[Python-Dev] Reference counting when entering and exiting scopes
bac at OCF.Berkeley.EDU
Thu Apr 21 03:59:34 CEST 2005
Matthew F. Barnes wrote:
> Someone on python-help suggested that I forward this question to
> I've been studying Python's core compiler and bytecode interpreter as a
> model for my own interpreted language,
Might want to take a peek at the AST branch in CVS; that is what the compiler
is going to change to as soon as it is complete.
> and I've come across what appears
> to be a reference counting problem in the `symtable_exit_scope' function
> in <Python/compile.c>.
> At this point I assume that I'm just misunderstanding what's going on. So
> I was hoping to contact one of the core developers before I go filing what
> could very well be a spurious bug report against Python's core.

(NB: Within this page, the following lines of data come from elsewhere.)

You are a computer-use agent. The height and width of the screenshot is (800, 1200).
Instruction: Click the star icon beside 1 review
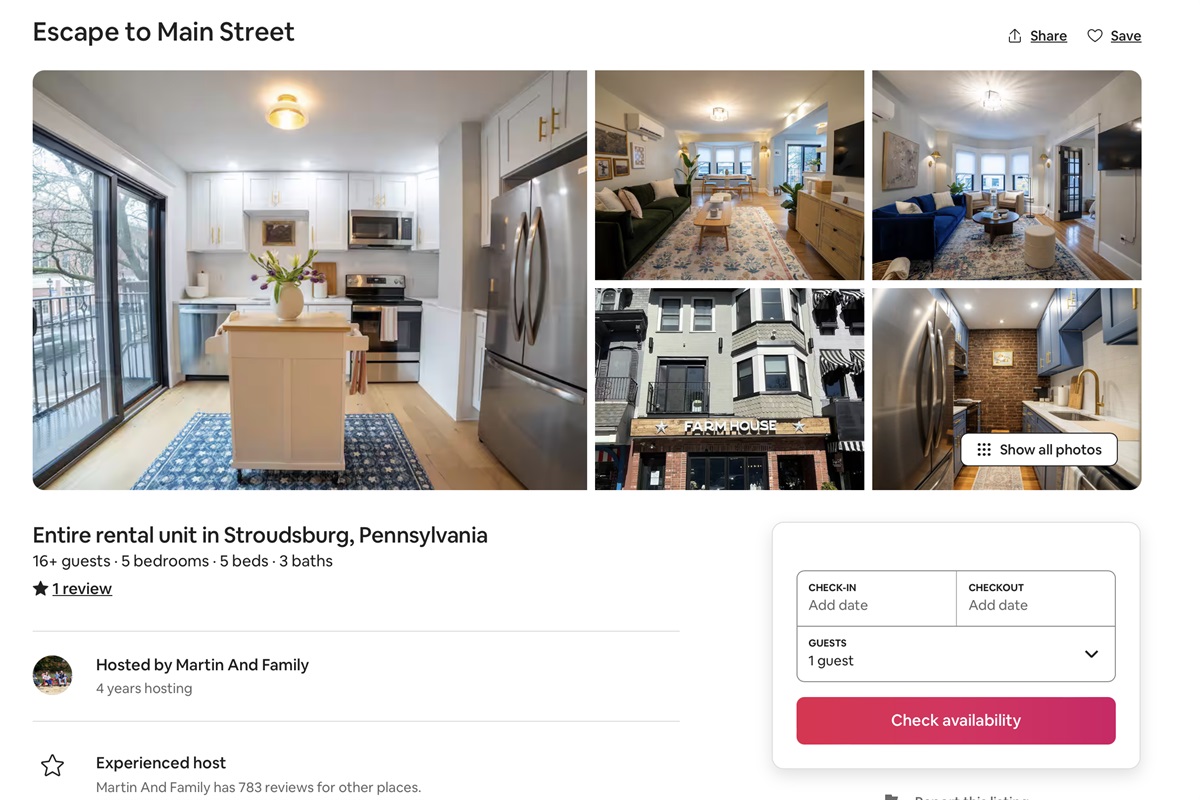[x=40, y=588]
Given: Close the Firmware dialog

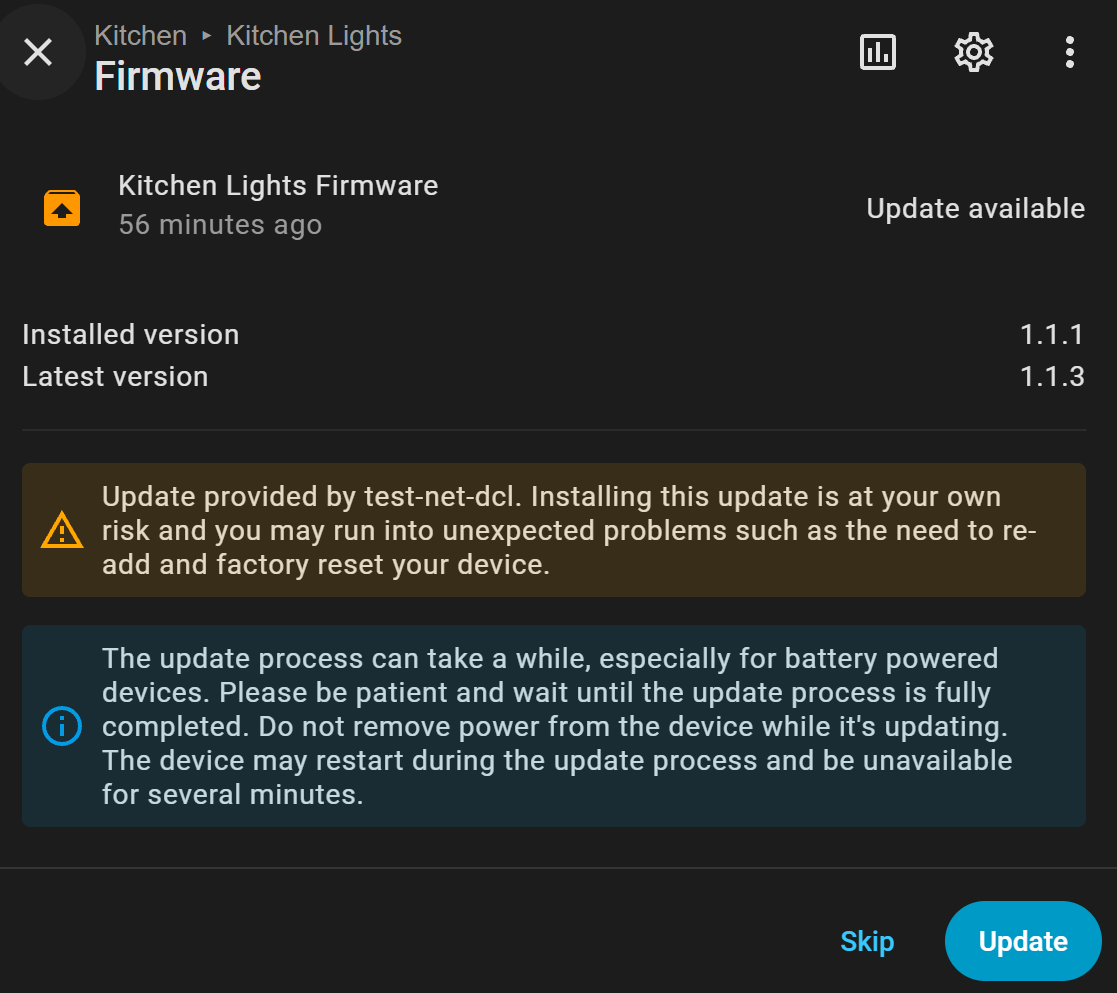Looking at the screenshot, I should click(x=38, y=52).
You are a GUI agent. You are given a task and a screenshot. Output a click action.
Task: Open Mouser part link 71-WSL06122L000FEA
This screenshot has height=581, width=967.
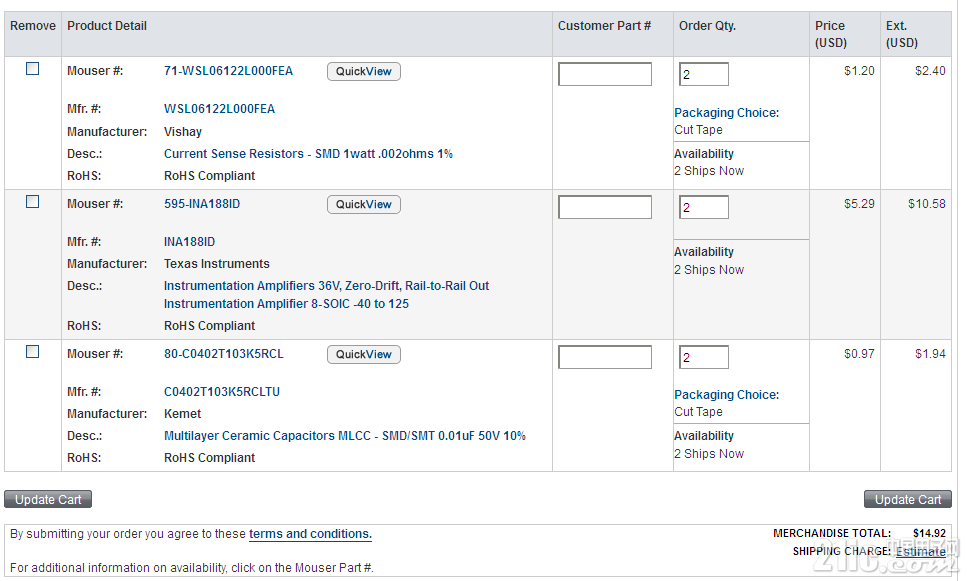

Spurious bug reports are fine. If they turn out to be that they get closed as
such. Either way time is spent checking it whether it goes there or here. But
at least with a bug report it can be tracked more easily.
So for future reference, just go ahead and file the bug report.
> Here's the function copied from CVS HEAD:
> static int
> symtable_exit_scope(struct symtable *st)
> int end;
> if (st->st_pass == 1)
> end = PyList_GET_SIZE(st->st_stack) - 1;
> st->st_cur = (PySymtableEntryObject *)PyList_GET_ITEM(st->st_stack,
> if (PySequence_DelItem(st->st_stack, end) < 0)
> return -1;
> return 0;
> My issue is with the use of PyList_GET_ITEM to fetch a new value for the
> current scope. As I understand it, PyList_GET_ITEM does not increment the
> reference count for the returned value. So in effect we're borrowing the
> reference to the symtable entry object from the tail of the scope stack.
> But then we turn around and delete the object from the tail of the scope
> stack, which DOES decrement the reference count.
> So `symtable_exit_scope' has a net effect of decrementing the reference
> count of the new current symtable entry object, when it seems to me like
> it should stay the same. Shouldn't the reference count be incremented
> when we assign to "st->st_cur" (either explicitly or by fetching the
> object using the PySequence API instead of PyList)?
> Can someone explain the rationale here?
If you look at how symtable_enter_scope() and symtable_exit_scope() work
together you will notice there is actually no leak. symtable_enter_scope()
appends the existing PySymtableEntryObject on to the symtable stack and then
places a new PySymtableEntryObject into st->st_cur. Both at this point have a
refcount of one; enough to stay alive.
Now look at symtable_exit_scope(). When the current PySymtableEntryObject is
no longer needed, it is DECREF'ed, putting it at 0 and thus leading to eventual
collection. What is on top of the symtable stack, which has a refcount of 1
still, is then put in to st->st_cur.
So no leak. Yes, there should be more explicit refcounting to be proper, but
the compiler cheats in a couple of places for various reasons. But basically
everything is fine since st->st_cur and st->st_stack are only played with
refcount-wise by either symtable_enter_scope() and symtable_exit_scope() and
they are always called in pairs in the end.